At the edge of data processing
By Philippe Flatresse, Manuel Sellier (Dolphin Design)
1. The need for more and more edge processing capability
The Internet of Things (IoT) generates increasing amounts of data. According to IDC the number of connected devices will grow to 41.6 billion by 2025, generating 79.4 zettabytes (ZB) of data. Because of their variety and size these data need to be processed efficiently with new algorithms (cf. Figure 1). Neural networks processing has consequently become a key part of the value created by the emerging applications of the IoT world. Neural networks allow not only to treat extremely large sets of data, but also to extract key and invisible pieces of information.
Figure 1: Sensor data processing is at the heart of IoT application innovation.
Neural networks’ data processing raises several challenges in terms of performance requirements. Therefore, the cloud was the first location to host this large processing demand, but this is currently evolving (Figure 2).
Figure 2: The need for more and more data processing closer to the sensors.
Firstly, connected devices often rely on a constrained power budget, limiting the capability to transmit large sets of data along wireless networks. Secondly, the connection between the end points and the cloud can have reliability issues, raising concerns about the reliability of the overall application. Thirdly, the inherent latency of the link between sensors and the cloud can have a bad impact at the application level. Finally, the data emitted out of the sensor raises inevitable privacy concerns.
For all these reasons, more and more computing capability is being transferred closer to the sensors, where the data is generated.
2. Limitations of current MCU solutions
Most often the first computing element through which sensors circulate data is the microcontroller unit (MCU). The MCU either gives feedback directly, based on the reading of the sensor and on certain instructions or – when the data is too complex to analyze – transmits the data for further processing in other computing elements, in the cloud for instance. Pushing more and more computing at the edge means transferring more and more computing capability to the MCU in order to take local decisions and action.

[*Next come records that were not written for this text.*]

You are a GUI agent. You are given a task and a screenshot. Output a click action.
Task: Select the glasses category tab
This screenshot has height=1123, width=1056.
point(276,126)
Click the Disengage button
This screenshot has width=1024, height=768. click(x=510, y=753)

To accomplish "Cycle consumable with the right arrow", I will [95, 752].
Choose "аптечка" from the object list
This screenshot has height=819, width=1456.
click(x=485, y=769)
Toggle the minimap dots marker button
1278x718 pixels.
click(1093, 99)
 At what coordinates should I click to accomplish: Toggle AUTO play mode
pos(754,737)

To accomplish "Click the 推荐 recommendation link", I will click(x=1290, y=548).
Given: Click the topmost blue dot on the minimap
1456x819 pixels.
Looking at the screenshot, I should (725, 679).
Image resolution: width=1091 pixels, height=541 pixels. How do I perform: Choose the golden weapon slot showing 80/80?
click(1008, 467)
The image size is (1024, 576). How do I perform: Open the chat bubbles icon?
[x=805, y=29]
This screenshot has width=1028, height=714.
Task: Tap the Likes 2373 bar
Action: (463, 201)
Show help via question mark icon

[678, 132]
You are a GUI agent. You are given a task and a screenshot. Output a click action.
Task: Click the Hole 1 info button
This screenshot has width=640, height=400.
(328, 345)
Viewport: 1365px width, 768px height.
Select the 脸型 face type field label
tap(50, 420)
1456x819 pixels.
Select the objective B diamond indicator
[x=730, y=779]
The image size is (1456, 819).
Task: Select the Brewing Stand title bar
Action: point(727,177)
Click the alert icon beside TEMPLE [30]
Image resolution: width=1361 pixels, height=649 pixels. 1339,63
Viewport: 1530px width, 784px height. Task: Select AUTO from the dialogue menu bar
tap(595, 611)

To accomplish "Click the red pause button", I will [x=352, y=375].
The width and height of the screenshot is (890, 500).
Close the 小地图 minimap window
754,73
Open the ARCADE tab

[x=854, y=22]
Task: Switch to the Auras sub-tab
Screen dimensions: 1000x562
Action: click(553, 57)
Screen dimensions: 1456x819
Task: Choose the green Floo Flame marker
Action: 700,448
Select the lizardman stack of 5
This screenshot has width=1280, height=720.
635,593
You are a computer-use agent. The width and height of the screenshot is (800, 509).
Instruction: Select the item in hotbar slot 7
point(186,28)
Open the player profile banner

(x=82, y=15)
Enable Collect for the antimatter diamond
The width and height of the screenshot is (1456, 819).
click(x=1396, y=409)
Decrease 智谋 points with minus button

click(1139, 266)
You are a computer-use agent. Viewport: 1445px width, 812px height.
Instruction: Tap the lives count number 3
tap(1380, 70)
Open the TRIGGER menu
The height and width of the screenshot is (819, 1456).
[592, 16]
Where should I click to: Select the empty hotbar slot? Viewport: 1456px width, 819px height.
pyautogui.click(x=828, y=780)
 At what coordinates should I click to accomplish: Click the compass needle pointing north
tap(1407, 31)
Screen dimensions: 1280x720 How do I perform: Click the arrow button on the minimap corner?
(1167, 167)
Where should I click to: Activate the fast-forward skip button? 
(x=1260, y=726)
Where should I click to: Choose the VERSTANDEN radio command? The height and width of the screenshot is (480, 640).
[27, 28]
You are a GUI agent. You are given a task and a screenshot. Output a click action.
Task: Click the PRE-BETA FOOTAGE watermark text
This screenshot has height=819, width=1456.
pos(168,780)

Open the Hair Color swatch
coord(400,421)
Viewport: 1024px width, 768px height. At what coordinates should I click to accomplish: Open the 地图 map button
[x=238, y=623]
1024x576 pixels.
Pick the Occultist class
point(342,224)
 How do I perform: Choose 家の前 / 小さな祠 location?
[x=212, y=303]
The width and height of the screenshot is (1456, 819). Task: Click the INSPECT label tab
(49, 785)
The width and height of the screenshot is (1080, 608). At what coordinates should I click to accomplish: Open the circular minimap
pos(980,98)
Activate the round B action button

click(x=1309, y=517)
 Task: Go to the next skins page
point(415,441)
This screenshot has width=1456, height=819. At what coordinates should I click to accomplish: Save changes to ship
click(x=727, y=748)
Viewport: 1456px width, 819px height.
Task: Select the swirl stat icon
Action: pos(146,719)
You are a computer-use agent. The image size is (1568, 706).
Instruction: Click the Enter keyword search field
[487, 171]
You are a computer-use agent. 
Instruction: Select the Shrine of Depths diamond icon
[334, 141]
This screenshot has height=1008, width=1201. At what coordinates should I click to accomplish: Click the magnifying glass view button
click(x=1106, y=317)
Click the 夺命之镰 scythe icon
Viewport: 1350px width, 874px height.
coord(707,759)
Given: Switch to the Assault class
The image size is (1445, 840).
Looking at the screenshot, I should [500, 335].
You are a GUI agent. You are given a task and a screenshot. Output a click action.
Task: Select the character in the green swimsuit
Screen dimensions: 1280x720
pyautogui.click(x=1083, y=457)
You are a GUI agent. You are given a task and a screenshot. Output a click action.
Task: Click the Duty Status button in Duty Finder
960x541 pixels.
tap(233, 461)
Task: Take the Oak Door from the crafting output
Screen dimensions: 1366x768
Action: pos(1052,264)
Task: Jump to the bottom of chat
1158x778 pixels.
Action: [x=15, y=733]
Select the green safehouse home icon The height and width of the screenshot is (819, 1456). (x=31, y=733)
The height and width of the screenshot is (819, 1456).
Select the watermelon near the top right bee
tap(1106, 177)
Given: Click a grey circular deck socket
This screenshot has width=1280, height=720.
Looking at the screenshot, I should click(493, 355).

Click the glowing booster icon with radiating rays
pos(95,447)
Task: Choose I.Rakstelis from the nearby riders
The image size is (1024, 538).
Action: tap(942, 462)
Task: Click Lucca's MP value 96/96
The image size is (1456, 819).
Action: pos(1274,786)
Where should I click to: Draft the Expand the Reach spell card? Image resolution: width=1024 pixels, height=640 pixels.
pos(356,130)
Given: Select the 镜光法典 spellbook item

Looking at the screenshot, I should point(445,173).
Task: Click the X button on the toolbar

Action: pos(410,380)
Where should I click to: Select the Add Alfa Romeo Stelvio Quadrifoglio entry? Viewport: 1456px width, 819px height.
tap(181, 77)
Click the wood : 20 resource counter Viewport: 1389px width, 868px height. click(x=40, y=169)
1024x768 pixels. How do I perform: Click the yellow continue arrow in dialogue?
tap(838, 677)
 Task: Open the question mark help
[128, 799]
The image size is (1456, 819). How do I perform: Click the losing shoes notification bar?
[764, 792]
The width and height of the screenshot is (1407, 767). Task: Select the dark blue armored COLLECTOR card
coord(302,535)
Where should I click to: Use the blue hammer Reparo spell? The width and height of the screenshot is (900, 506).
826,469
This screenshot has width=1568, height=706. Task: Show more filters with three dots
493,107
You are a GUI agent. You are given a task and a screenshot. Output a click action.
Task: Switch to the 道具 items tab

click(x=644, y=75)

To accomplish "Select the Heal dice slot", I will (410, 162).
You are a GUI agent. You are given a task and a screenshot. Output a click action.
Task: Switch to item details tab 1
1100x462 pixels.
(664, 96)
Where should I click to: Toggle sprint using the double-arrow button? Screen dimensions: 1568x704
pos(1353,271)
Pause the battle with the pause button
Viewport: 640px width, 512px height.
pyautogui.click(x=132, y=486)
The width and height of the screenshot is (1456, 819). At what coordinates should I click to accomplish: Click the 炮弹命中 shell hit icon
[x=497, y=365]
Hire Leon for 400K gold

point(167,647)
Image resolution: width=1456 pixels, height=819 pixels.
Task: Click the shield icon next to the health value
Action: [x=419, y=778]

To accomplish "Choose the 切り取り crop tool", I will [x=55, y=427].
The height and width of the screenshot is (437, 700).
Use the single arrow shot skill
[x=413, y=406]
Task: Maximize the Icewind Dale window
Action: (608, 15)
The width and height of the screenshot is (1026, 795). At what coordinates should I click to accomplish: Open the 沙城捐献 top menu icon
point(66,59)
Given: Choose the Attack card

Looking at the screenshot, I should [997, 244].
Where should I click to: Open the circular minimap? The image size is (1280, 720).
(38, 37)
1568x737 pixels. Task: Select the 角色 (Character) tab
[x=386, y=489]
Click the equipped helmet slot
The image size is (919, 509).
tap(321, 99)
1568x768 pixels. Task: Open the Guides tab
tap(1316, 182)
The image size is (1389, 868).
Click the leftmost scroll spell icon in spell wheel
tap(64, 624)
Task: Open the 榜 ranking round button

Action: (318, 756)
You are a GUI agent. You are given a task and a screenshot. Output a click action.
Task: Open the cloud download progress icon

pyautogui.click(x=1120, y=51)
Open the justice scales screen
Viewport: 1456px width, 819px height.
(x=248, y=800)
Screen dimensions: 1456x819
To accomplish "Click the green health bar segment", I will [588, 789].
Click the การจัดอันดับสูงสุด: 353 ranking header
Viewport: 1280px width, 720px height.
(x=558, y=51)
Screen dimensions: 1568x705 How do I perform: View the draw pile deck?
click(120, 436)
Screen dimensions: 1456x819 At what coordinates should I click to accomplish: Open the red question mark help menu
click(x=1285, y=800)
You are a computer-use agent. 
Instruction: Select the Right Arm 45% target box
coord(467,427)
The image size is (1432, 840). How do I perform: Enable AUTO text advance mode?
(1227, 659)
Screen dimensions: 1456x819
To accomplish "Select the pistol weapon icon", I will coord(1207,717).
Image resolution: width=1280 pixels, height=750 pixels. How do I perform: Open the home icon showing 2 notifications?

However, MCUs, as their name says, are good for control – not for processing. They are often based on architectures optimized for deep sleep mode, which can trigger efficient wake-up at every data event. The CPU is at the center of these centralized architectures and takes all decisions (Figure 3). These architectures make sense when the number of events is low, and when the processing required is relatively simple.
Figure 3: Standard CPU centric MCU architecture approach.
However, for processing large data flows – as is the case for artificial intelligence – MCUs often fail to meet the application requirements (Figure 4) and new architectures are required.
Figure 4: Limitations of standard computing architectures to enable a wide range of applications in the very edge power domain.
3. What needs to be changed
In order to implement efficient data processing solutions at the edge, MCU architectures need to be modified.
Firstly, an efficient fine-grained data power network needs to be implemented, optimizing not only leakage, but also dynamic power.
Then a new sensor-centric approach must be implemented, to avoid involving the CPU in all events in the case of large data collection. To do this, the data must be collected without involving the CPU. This can be performed using a modified subsystem architecture based on an autonomous DMA combined with an event manager. The CPU should also be able to compute the data without interfering with the data collection task. This can be done through a novel low latency interconnect, which minimizes data access conflicts.
Figure 5: Innovative sensor-centric MCU architecture.
Finally, various specialized highly-efficient parallel computing blocks ranging from tiny Machine Learning (ML) to high performance neural network accelerators need to be added depending on the application requirement.
4. Dolphin Design SPEED MCU subsystem and computing platform offer
Figure 6: Dolphin Design MCU sub-system and processing platforms offers. Panther and Raptor platforms are still under development.
Dolphin Design has been working very intensively these last two years to develop three new System Platforms for Energy Efficient Design (SPEED), which integrate all the good practices mentioned above.
- ·Chameleon
- Chameleon is a configurable MCU sub-system embedding several standard peripherals, an autonomous DMA, a fined-grained power management unit, a tiny ML accelerator, a low latency interconnect, and an event manager. All these features provide extremely low power consumption in both deep sleep and active modes.
- The platform comes with an RTL configurator tool and all necessary drivers.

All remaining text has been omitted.